The American Man's Garden
Rosemary Verey. Little Brown and Company, $40 (165pp) ISBN 978-0-8212-1774-0
Esteemed English gardener and writer Verey ( The American Woman's Garden ) goes about her task of surveying gardens tilled by American males with a refreshing lack of agenda: all she is searching for is invigorating cultivated greenery. It is here in elegance and abundance, in words and pictures. The gardeners selected, who tell their stories in their own words, number 27, and they are as farflung as the continent will allow, from the desert fantasy of Cliff Douglas in Mesa, Ariz., to the enchantingly old-fashioned restored Victorian garden of George Radford in Vancouver (as a Canadian, the book's single exception).

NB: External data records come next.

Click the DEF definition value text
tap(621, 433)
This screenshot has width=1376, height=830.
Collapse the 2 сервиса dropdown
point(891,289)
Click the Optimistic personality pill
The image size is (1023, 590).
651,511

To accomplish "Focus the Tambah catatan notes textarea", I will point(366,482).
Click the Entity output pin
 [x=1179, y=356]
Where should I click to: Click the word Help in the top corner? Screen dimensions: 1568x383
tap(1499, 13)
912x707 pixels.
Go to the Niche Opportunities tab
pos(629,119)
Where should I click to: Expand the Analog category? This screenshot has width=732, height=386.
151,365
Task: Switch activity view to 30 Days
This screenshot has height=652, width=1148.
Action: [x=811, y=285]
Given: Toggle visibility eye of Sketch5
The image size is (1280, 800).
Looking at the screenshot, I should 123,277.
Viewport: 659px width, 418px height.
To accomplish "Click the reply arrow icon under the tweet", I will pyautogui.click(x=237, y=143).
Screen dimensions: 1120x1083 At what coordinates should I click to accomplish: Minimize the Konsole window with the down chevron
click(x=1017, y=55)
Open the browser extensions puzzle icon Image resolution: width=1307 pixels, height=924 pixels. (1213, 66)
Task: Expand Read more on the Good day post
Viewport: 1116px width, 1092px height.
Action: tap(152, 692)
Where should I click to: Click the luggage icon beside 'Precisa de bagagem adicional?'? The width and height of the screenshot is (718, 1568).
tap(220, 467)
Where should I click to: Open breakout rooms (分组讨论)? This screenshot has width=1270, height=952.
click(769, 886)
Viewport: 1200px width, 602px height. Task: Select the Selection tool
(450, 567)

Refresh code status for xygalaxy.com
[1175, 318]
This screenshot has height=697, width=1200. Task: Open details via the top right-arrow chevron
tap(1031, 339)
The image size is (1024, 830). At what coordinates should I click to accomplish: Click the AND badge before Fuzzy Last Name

Every reader will have a favorite, whether the carefully orchestrated expanses of Williams Banks's grounds in Newnan, Ga. (``I strive for mass effects''), or the slightly maverick beauty of Robert Dash's 1.91 acres on Long Island, N.Y. (Dash's testimony is the book's most eloquent). Thumbnail sketches of the gardeners reveal that most are professional designers or landscapers, which accounts for a rosy perfection of plot. But humility lends a nearly constant scent: ``I was nowhere near where I wanted to be in gardening skills then,'' Dash confides, ``and still am not.'' (Nov.)